Book Read Free

Beneath the Skin

Page 18

by Nicci French


  “No.”

  “You're a bumhole.”

  “Christo!” I seized his upper arm and pinched it fiercely.

  “What did you say?”

  “Nothing.”

  I let go of his arm and turned to Lena, who was looking demure.

  “Today is a bit complicated,” I said vaguely. “Maybe you and Christo could go to the park, take a picnic, go to the bouncy castle.”

  “I don't wanner picnic.”

  “Please, Christo.”

  “I wanner stay with you.”

  “Not today, darling.”

  “Come on, Chrissy, let's choose your clothes.” Lena stood up. No wonder Christo loved her. She never got cross, just chanted things at him in her funny voice.

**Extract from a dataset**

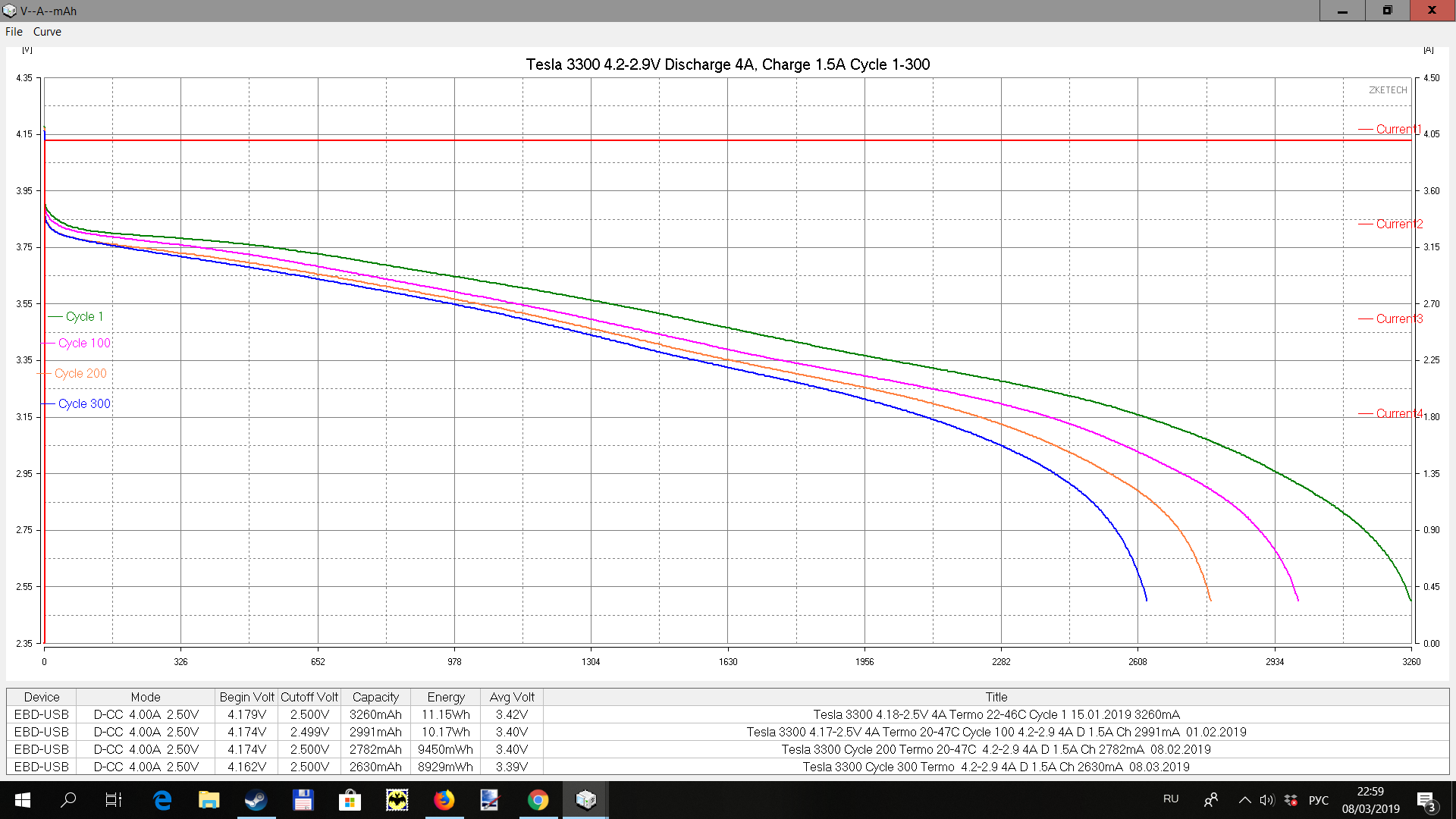Select the Capacity column header
Image resolution: width=1456 pixels, height=819 pixels.
click(x=375, y=697)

  I put my head in my hands. Dust and dirt everywhere. Ironing to be done. No one to help me. Clive in the police station, answering questions. What questions? Do you hate your wife, Mr. Hintlesham? How much do you hate her? Enough to send her razor blades?

  They left together, hand in hand. Christo wore red shorts and a stripy shirt. I stared at the congealing food on their plates. I stared at the window, which needed washing. And there was a spider's web on the light above me. Where was the spider, I wondered.

  The doorbell rang and I jumped. It was Stadler, crumpled and sweaty, with stubble on his face. He looked as if he hadn't gone to bed.

  “Can I just ask a couple of questions, Jenny?” He always called me Jenny now, as if we were friends, lovers.

  “More questions?”

  “One,” he said, with a tired smile.

  We walked downstairs, where he turned down offers of coffee and breakfast. He looked around.

  “Where's Lynne?” he asked.

  “Sitting outside in her car,” I said. “You must have passed her.”

  “Right,” he said dully. He hardly seemed awake.

  “You wanted to ask a question?”

  “That's right,” he said. “It's just a detail. Can you remember where you were on Saturday July seventeenth?”

  I made a feeble attempt to recall and gave up.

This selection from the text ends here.